An obscure Pakistani Islamist terrorist group claimed a bombing in Delhi that killed dozens and wounded hundreds.
Do you ever wonder why terrorist groups choose the names they do? Some are clear references to historic events: the Greek leftist November 17 is named after a 1975 uprising in Athens. Others choose military epithets: army of this, soldiers of that, etc. Still some pretend that they have assumed the mantle of a state: Islamic State (ISIS) certainly did that and in truth it did control territory and run things like a government for a while.
Many terrorist outfits use the term ‘revolutionary’, for this is indeed what they are trying to do – overthrow a given order and replace it with something they see as better, or more just, or more representative or something. Of course, their definition of ‘something better’ may not coincide with anyone else’s (see the aforementioned ISIS version of an ‘Islamic society’).
One example of a little-known group that incorporated the notion of a revolution in its title was Islamic Inquilab Mahaz, or the Front for Islamic Uprising (or Revolution), a Pakistani terrorist organisation. It claimed a large bombing attack in Delhi, India on October 29, 2005 in which 59 people were killed and a further 210 wounded. The event was planned to hit busy markets on the eve of the Hindu festival of Diwali.

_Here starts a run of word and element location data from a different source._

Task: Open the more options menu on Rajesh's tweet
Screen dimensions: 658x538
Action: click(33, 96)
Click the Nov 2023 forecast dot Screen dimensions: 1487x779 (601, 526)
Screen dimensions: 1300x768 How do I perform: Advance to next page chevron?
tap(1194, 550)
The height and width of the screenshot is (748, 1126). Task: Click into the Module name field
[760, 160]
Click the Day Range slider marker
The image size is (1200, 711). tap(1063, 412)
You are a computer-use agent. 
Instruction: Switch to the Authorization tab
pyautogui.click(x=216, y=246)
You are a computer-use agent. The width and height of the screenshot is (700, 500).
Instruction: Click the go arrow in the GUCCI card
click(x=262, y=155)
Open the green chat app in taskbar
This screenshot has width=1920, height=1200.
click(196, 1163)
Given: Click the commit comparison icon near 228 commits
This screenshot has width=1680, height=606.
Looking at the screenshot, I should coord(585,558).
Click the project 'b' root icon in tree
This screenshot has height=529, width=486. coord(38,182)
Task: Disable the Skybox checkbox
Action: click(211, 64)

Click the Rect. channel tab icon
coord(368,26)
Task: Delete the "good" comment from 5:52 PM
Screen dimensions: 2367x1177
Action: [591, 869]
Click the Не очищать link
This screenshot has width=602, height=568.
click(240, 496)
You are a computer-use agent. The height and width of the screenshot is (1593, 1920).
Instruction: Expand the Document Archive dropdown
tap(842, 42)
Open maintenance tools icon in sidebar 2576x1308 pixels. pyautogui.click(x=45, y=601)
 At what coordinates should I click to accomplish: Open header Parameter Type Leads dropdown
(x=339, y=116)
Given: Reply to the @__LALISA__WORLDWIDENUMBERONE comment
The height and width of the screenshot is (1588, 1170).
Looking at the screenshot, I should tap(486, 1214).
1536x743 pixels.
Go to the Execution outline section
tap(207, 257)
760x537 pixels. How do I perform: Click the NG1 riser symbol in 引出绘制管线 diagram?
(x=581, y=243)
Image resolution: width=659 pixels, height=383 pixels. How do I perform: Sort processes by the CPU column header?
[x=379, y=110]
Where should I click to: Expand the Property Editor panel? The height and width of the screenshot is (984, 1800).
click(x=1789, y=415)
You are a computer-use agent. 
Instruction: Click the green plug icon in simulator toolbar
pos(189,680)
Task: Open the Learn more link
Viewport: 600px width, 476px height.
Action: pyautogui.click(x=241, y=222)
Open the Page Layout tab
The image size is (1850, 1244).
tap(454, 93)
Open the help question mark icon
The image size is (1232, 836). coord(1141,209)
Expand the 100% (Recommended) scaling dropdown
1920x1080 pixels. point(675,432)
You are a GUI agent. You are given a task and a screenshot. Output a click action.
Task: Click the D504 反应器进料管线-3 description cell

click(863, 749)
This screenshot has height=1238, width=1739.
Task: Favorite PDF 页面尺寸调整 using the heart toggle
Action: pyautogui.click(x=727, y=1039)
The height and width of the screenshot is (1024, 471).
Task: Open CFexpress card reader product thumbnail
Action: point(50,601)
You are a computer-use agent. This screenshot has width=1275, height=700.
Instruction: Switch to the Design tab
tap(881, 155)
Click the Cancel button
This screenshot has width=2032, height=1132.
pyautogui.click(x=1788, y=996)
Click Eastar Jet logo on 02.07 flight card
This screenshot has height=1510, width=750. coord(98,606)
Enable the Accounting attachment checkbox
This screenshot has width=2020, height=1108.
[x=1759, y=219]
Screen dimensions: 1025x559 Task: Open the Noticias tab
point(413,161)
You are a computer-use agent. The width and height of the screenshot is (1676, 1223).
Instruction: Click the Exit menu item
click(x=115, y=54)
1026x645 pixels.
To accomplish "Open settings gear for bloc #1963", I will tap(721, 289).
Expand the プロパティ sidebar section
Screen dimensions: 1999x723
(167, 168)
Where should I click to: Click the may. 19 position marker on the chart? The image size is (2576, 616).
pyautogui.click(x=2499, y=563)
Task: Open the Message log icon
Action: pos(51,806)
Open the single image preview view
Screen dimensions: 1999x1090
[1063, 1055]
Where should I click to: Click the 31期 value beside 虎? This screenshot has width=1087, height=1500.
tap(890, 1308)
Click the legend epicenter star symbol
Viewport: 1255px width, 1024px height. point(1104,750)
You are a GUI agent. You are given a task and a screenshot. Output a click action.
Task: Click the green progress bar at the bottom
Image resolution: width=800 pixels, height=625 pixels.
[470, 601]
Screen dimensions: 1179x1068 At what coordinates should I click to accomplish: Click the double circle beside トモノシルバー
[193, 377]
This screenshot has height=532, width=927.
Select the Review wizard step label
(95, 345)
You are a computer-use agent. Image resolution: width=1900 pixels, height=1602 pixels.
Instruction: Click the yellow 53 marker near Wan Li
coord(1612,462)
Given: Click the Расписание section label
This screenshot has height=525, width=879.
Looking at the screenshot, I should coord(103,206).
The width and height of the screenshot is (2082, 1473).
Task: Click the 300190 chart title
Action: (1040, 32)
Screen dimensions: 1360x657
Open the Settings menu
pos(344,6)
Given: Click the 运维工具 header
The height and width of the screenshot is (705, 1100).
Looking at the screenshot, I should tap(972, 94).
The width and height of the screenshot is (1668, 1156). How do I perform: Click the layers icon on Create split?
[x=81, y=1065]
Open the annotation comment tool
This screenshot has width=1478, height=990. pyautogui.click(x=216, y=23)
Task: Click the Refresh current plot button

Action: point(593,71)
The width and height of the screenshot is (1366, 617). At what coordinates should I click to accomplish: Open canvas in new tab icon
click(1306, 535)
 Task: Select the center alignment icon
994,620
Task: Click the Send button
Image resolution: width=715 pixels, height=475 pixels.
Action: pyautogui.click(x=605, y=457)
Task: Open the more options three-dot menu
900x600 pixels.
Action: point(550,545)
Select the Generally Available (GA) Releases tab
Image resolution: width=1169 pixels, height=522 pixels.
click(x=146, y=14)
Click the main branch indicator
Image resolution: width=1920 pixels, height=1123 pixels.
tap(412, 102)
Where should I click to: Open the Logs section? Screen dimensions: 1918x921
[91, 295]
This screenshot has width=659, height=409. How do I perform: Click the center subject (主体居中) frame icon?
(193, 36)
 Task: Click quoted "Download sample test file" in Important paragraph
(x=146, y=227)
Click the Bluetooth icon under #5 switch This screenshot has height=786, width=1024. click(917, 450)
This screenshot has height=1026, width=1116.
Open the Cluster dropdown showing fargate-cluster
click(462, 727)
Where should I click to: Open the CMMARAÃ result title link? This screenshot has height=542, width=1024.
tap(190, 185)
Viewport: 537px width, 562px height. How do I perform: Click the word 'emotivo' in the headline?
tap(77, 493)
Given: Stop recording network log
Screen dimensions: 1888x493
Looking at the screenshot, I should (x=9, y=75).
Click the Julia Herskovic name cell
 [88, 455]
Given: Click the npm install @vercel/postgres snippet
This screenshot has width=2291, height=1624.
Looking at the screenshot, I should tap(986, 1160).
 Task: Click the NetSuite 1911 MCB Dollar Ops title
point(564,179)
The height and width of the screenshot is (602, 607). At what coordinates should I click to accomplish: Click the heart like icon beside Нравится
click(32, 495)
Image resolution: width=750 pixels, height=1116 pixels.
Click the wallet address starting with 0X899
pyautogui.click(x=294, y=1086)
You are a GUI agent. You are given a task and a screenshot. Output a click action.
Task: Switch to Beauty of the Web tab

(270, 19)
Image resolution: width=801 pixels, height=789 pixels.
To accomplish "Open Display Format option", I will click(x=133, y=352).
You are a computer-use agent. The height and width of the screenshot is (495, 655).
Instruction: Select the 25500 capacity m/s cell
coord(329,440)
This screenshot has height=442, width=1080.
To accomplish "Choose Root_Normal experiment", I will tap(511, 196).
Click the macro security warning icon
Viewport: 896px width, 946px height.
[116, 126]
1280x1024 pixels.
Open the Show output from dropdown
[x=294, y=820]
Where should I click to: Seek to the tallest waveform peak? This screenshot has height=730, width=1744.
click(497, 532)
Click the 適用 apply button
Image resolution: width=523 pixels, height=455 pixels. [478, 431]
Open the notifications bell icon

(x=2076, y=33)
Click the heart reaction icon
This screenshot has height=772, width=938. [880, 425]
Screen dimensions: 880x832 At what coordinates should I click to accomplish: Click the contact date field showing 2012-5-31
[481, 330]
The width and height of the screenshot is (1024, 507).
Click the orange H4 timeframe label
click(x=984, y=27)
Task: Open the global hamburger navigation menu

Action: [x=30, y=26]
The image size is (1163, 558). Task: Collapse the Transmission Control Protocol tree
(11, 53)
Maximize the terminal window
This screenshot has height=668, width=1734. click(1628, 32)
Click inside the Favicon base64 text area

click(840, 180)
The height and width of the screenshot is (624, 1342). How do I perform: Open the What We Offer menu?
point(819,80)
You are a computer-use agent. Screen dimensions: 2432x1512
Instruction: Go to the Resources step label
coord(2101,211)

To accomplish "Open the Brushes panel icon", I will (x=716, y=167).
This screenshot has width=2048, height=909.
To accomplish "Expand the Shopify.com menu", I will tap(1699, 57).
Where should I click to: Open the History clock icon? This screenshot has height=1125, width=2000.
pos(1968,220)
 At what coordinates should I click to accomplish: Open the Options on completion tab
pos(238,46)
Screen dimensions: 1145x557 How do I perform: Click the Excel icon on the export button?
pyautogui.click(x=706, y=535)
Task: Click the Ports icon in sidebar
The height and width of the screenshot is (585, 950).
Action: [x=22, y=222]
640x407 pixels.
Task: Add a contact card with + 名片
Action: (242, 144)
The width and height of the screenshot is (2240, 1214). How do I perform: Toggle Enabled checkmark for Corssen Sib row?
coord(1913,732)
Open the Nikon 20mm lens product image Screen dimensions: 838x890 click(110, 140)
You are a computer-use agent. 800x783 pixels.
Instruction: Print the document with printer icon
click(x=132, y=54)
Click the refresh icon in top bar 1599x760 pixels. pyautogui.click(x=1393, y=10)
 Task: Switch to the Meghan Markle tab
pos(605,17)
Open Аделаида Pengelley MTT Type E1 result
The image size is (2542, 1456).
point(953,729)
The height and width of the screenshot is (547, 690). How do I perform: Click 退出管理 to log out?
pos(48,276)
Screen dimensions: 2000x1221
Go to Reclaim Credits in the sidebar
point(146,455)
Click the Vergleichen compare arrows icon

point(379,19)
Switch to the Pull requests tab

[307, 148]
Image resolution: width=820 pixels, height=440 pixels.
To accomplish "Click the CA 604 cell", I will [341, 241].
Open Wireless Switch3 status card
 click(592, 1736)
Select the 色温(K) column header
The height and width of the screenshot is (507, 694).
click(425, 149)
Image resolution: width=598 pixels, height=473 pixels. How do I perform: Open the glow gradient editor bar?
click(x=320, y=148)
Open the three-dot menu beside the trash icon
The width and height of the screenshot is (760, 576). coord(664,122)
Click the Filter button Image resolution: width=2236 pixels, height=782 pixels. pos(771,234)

Indian authorities later arrested a suspect who “implicated himself” during his “sustained interrogation” and who claimed he had been a member of Hizb-ul Mujahedeen (Party of Jihadis), a terrorist organisation fighting Indian security forces in India’s portion of Kashmir, but had then joined the Pakistani-based Lashkar-e-Tayyaba (‘Army of the Pure’- pure what? Terror?). What all this reminds us is that claims or responsibility have to be carefully weighed.
A member of the group which said it was behind the blasts told police that the attack was meant as a “rebuff to the claims of Indian security groups” that militants had been wiped out by security crackdowns and the earthquake that devastated the insurgents’ heartland in the mountains of Kashmir. In other words, ‘we’re not dead yet’.
The violence in Kashmir has been going on for decades and stems from the awkward division of the former British colony in South Asia into Pakistan and India (Kashmir is predominantly Muslim whereas India is predominantly Hindu). India’s recent decision to reverse constitutional provisions that gave Jammu and Kashmir more autonomy than any other Indian state, and the subsequent curfew-like restrictions and deployment of more troops has not helped.
Is this any way to clamp down on terrorism or does a state of siege merely lead to more? I fear the Modi government in India is about to find out.